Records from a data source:
※

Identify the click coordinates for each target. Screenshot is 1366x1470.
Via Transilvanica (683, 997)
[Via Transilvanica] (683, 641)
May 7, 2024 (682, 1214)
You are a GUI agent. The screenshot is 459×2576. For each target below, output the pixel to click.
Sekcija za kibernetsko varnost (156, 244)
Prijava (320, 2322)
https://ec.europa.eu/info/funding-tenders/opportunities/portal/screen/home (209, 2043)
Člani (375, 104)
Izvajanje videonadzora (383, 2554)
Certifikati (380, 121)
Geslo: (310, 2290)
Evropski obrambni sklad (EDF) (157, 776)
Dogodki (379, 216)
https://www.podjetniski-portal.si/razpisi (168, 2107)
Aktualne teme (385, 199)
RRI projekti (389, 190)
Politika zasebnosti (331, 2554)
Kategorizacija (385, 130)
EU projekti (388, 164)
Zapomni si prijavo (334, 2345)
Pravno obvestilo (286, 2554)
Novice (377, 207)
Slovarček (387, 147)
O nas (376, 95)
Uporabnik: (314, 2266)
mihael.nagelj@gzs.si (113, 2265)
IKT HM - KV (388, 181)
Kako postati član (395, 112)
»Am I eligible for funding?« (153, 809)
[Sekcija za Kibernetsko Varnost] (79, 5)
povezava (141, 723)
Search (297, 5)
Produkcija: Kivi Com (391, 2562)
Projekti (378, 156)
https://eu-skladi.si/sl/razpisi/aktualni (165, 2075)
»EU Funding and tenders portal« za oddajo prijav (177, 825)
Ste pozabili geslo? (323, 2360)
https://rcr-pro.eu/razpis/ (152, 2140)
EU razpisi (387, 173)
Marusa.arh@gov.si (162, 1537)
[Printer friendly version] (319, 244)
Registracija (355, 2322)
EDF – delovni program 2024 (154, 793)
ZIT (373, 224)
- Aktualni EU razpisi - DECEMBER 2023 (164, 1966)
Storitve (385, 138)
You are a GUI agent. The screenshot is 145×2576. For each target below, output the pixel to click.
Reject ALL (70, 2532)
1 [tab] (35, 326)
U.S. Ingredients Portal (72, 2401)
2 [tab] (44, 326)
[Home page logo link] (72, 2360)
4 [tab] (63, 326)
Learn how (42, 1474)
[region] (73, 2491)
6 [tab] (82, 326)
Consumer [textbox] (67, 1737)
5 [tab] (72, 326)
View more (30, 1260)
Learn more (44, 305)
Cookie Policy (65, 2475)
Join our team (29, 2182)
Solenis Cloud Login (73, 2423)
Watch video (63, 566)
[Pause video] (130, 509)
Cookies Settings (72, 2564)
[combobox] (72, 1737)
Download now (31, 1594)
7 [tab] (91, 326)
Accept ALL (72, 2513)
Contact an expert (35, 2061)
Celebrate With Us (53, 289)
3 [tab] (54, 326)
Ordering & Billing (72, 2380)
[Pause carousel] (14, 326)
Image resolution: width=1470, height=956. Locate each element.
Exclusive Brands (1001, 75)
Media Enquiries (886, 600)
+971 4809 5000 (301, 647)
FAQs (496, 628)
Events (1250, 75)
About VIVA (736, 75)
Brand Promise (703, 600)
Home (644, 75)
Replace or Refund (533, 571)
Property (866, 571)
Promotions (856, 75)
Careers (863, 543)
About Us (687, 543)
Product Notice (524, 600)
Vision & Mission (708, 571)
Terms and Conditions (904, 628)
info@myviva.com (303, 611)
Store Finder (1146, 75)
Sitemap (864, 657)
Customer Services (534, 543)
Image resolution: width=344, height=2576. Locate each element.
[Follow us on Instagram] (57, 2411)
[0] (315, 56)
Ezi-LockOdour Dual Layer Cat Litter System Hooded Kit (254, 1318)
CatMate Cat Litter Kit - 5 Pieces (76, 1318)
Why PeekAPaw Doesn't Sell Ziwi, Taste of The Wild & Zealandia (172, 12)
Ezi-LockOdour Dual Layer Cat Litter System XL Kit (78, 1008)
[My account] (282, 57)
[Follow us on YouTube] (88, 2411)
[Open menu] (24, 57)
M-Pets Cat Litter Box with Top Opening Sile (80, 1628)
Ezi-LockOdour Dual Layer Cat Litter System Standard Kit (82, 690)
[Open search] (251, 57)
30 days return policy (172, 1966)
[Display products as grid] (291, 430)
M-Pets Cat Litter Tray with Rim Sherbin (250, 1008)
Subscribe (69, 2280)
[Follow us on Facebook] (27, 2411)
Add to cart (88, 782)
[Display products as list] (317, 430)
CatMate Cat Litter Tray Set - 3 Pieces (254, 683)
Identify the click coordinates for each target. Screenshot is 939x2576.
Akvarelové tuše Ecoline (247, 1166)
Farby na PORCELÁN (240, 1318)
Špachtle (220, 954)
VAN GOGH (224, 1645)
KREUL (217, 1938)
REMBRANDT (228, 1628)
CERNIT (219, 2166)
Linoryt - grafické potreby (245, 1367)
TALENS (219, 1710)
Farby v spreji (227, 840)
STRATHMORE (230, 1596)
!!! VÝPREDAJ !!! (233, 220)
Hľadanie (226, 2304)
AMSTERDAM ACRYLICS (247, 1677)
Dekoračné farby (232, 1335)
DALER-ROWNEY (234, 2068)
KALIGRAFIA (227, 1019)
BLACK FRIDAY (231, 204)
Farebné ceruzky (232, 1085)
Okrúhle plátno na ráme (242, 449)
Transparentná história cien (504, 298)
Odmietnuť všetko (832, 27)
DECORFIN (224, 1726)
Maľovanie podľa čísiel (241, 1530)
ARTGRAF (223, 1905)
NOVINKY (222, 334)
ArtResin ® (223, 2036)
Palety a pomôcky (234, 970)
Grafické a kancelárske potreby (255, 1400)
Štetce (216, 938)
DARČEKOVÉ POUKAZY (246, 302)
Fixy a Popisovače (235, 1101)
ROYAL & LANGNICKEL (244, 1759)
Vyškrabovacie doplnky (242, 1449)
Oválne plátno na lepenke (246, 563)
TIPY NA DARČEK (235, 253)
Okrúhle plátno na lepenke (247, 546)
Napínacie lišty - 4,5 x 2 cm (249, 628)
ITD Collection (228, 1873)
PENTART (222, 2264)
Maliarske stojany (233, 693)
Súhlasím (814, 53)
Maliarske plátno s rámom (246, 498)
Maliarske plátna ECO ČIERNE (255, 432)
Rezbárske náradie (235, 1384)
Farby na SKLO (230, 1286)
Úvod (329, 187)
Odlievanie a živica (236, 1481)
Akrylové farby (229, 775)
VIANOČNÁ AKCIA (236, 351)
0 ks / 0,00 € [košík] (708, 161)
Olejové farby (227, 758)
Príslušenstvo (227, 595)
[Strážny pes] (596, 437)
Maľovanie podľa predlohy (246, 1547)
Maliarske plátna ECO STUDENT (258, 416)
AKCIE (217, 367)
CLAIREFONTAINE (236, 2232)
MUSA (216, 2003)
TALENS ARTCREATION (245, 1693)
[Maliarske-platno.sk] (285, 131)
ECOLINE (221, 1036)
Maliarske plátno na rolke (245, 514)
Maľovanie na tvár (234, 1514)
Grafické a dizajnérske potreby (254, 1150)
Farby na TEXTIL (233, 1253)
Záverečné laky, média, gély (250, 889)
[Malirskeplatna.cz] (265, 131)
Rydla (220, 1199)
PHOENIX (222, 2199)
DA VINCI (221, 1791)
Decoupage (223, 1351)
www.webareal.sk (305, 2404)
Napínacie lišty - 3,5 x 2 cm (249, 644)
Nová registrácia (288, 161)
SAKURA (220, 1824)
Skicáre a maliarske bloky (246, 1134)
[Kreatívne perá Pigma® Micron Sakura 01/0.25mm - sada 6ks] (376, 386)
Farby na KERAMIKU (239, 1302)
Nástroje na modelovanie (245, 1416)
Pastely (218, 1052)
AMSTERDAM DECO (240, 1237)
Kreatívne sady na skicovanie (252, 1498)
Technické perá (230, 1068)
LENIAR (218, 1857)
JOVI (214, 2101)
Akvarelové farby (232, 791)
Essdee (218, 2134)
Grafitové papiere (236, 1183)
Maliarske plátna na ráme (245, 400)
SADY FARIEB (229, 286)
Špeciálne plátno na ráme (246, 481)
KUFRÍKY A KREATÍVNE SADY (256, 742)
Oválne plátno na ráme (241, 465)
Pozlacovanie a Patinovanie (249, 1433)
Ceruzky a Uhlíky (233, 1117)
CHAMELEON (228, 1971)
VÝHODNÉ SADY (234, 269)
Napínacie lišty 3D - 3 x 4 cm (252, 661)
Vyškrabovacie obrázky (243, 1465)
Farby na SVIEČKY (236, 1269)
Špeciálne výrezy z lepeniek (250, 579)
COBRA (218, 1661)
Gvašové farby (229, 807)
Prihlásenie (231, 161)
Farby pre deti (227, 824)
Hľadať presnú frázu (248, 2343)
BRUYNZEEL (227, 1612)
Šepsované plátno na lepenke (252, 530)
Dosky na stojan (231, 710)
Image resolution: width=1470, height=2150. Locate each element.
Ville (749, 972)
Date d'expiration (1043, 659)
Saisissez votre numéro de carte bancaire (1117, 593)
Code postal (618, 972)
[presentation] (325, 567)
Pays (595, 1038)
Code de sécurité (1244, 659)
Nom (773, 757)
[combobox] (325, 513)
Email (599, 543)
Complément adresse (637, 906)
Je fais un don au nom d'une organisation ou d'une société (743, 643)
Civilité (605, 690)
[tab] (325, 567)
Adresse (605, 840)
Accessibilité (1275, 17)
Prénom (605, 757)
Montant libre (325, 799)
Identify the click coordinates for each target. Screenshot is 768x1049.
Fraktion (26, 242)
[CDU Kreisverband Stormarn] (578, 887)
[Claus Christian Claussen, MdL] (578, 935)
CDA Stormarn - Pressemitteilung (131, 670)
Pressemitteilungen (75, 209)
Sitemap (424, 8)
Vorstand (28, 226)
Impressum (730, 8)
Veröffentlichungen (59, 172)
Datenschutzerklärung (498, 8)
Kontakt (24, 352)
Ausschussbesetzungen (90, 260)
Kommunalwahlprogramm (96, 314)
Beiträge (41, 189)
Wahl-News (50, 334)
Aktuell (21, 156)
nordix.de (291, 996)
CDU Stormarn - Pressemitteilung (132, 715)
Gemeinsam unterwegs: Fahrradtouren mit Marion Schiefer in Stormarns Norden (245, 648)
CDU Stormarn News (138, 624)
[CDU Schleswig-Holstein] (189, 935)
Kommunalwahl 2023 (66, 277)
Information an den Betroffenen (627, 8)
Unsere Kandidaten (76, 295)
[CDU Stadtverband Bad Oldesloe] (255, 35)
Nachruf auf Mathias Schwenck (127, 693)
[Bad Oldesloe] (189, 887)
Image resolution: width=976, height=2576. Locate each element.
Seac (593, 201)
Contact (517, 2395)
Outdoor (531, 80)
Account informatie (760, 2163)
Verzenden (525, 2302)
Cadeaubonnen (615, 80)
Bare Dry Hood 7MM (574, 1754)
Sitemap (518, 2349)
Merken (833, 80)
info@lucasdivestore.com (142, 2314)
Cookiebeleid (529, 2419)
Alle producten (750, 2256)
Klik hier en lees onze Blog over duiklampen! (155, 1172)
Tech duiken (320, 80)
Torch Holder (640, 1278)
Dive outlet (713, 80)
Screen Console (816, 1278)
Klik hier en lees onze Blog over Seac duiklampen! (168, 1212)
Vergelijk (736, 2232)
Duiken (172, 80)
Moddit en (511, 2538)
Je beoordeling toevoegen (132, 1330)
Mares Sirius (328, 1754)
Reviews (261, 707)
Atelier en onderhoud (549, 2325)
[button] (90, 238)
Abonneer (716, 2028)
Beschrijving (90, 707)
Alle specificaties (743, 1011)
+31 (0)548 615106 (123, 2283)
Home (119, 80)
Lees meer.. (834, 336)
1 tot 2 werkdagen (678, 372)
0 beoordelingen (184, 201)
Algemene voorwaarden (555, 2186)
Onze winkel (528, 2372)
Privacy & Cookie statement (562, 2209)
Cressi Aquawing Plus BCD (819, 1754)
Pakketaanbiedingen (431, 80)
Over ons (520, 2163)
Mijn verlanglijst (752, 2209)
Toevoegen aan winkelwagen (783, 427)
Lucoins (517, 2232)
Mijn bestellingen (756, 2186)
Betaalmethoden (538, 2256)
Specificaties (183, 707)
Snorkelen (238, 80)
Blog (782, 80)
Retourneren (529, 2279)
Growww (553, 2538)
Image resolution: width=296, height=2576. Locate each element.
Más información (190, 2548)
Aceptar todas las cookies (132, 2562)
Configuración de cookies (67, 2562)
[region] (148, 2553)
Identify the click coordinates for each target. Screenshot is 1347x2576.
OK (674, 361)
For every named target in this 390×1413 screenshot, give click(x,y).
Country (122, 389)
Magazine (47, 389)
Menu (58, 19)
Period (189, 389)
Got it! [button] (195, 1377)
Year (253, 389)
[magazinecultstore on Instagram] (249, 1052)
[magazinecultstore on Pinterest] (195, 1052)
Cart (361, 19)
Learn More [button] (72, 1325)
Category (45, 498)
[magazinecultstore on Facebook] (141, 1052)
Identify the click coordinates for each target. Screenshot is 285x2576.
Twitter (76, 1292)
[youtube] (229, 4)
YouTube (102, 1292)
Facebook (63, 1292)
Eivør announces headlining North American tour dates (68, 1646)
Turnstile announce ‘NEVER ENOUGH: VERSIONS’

※

__ASSIGNMENT__
Above are the entries. Output exactly the lines beginning with the line that has "Privacy & Cookie statement (562, 2209)" and ending with the line that has "Facebook (63, 1292)".

__RESULT OF THE EXERCISE__
Privacy & Cookie statement (562, 2209)
Cressi Aquawing Plus BCD (819, 1754)
Pakketaanbiedingen (431, 80)
Over ons (520, 2163)
Mijn verlanglijst (752, 2209)
Toevoegen aan winkelwagen (783, 427)
Lucoins (517, 2232)
Mijn bestellingen (756, 2186)
Betaalmethoden (538, 2256)
Specificaties (183, 707)
Snorkelen (238, 80)
Blog (782, 80)
Retourneren (529, 2279)
Growww (553, 2538)
Image resolution: width=296, height=2576. Locate each element.
Más información (190, 2548)
Aceptar todas las cookies (132, 2562)
Configuración de cookies (67, 2562)
[region] (148, 2553)
Identify the click coordinates for each target. Screenshot is 1347x2576.
OK (674, 361)
For every named target in this 390×1413 screenshot, give click(x,y).
Country (122, 389)
Magazine (47, 389)
Menu (58, 19)
Period (189, 389)
Got it! [button] (195, 1377)
Year (253, 389)
[magazinecultstore on Instagram] (249, 1052)
[magazinecultstore on Pinterest] (195, 1052)
Cart (361, 19)
Learn More [button] (72, 1325)
Category (45, 498)
[magazinecultstore on Facebook] (141, 1052)
Identify the click coordinates for each target. Screenshot is 285x2576.
Twitter (76, 1292)
[youtube] (229, 4)
YouTube (102, 1292)
Facebook (63, 1292)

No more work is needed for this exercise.